James Campbell: We have had a significant number of employees out secondary to COVID-19, and ambulances have been shut down as a result. This has impacted fatigue, call volume, and responses times.
Staffing. Have you experienced a lot of turnover since the start of Covid?
James Campbell: We have not. Our 2019 turnover rate was 8 percent, and in 2020, the turnover was 7.7 percent.
Staffing: Have you furloughed staff as a result of Covid?
James Campbell: No.
Reimbursement. Have you been able to navigate federal funding opportunities – CARES, FEMA, HHRSA for uninsured, etc.? Have you relied on federal funding?
James Campbell: We have not relied on the funding, but have been able to navigate it and have received some CARES funding.
Reimbursement. During Covid, have you had a delay in reimbursements from your normal payment sources?
James Campbell: No.
Reimbursement. Has a revenue decrease during Covid resulted in a difficulty in your ability to respond?
James Campbell. No.
Response. Have you witnessed changes in hospital turnaround times as a result of Covid-19?
James Campbell: Yes, during the COVID-19 peaks we have seen surges in hospital volume which has resulted in an increase in emergency department turnaround times. We have worked collaboratively with our hospital partners on multiple plans to combat the wait times. For example, this recent EMS1 article highlights our utilization of FSEDs.
Response? Has the increase in Covid-19 impacted your ability to cover your response area?
James Campbell: Minimally, but yes. Secondary to PPE and exposure control management, some area first responders have staged prior to EMS arrival which has impacted initial patient contact at times.

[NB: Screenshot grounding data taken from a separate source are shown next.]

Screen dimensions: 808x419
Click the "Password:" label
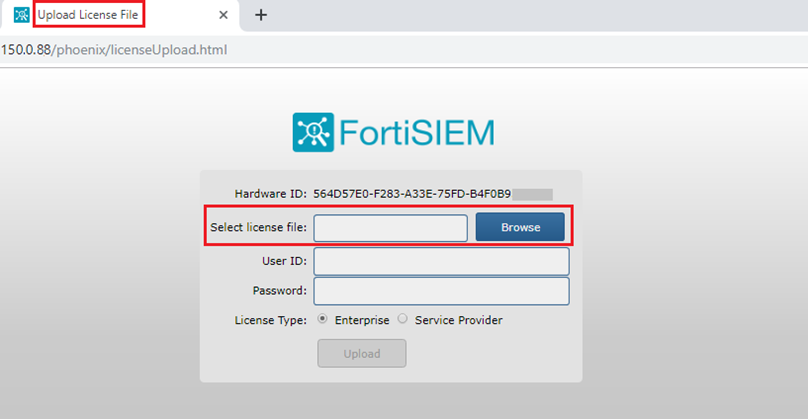[x=279, y=291]
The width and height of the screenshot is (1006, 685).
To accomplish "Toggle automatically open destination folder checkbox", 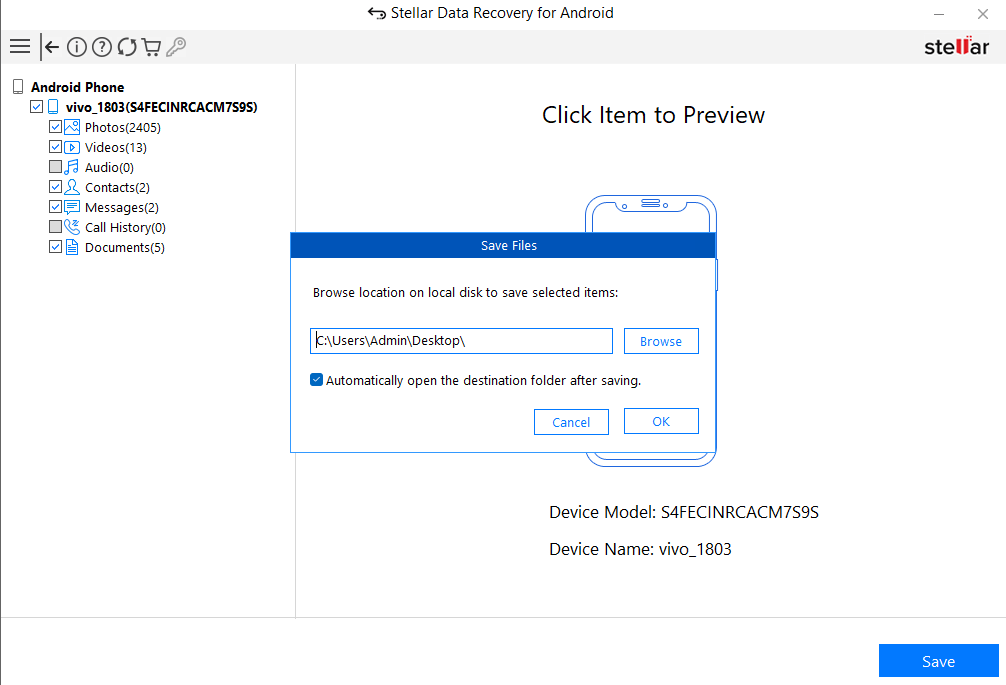I will pyautogui.click(x=317, y=380).
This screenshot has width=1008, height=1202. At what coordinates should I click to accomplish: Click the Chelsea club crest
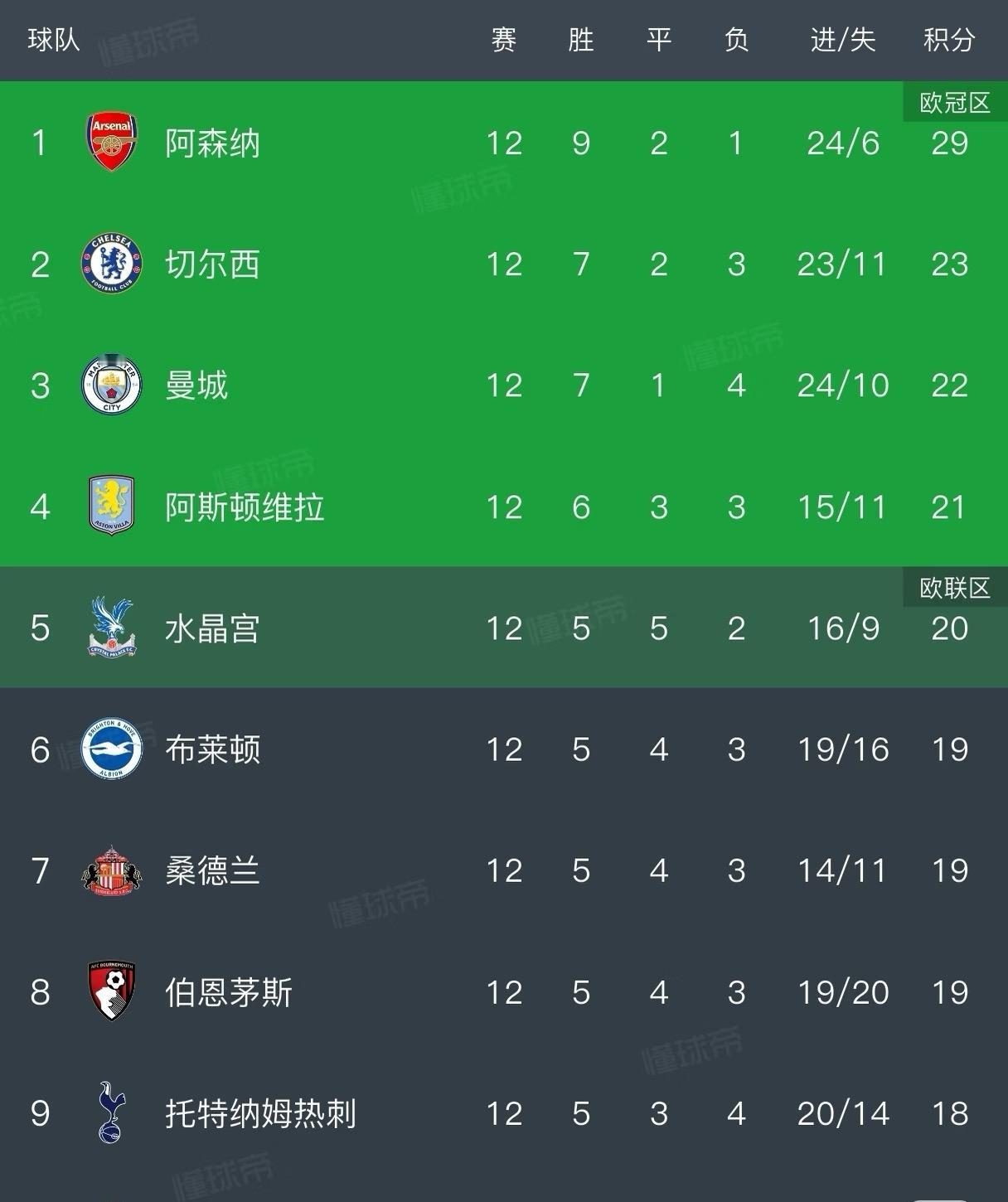click(x=111, y=264)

Transports. How do your transports now compare to the time period before Covid surfaced in March 2020?
James Campbell: We initially saw a decrease in March/April 2020, but have now returned to our normal volumes, comparatively.
Balance billing. Are you familiar with the new balance billing laws in Austin and Washington?

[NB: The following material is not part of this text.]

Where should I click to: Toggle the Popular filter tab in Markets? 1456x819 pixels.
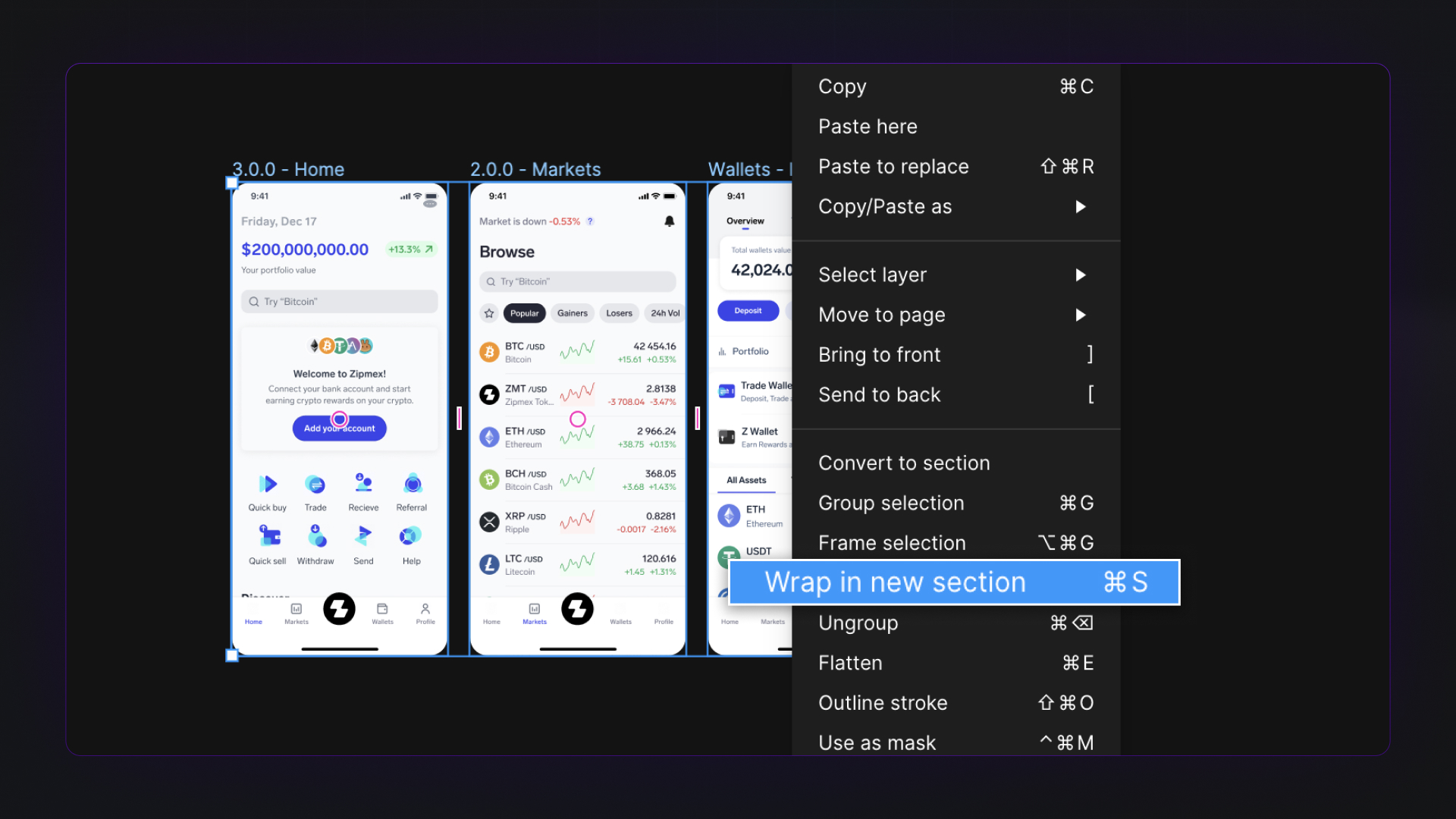click(x=524, y=313)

James Campbell: Yes, I follow TEMSA’s discussions at the state and federal level.
Balance billing. Have you had discussions with your billing agency about the new balance billing laws and the potential threats to the EMS exemption?
James Campbell: Yes, our billing department is internal and we have had these discussion and potential implications.
Commercial insurance. Do you have concerns that most commercial insurance companies keep EMS agencies out of network?
James Campbell: Yes, but we are optimistic that some resolution will come and that our potential conversation surrounding our ET3 plans will further shed light on this situation.
Vaccination. Are you having difficulties getting your staff vaccinated?
James Campbell: As of today, no. We have good partnerships with our local hospitals which vaccinated our employees who wanted the vaccine.
Vaccination. Is your EMS agency helping administer vaccines to the public?
James Campbell: Yes. Our Department of Emergency Management and area hospitals have asked if our paramedics could administer the vaccines at mass sites, which we have been able to successful staff and complete. We have been working collaboratively at each level to ensure we have an efficient and safe process.
Employee wellness. Do you have resources for getting assistance to your employees for mental health, counseling, etc.
James Campbell: Yes. We have agreements with a variety of area counseling and mental health resources in place so we can have both routine and acute availability when needed.
Employee wellness. Do you have a program that you have initiated since Covid-19 to monitor your employees?
James Campbell: Yes. The best thing we have implemented is an Employee Health Monitor. We developed this position in our internal ICS structure to monitor daily symptom screening as well as daily calls to those employees who are out secondary to COVID-19. Our medical directors have also been highly engaged with employee health rounding and communication regarding COVID-19 and vaccination.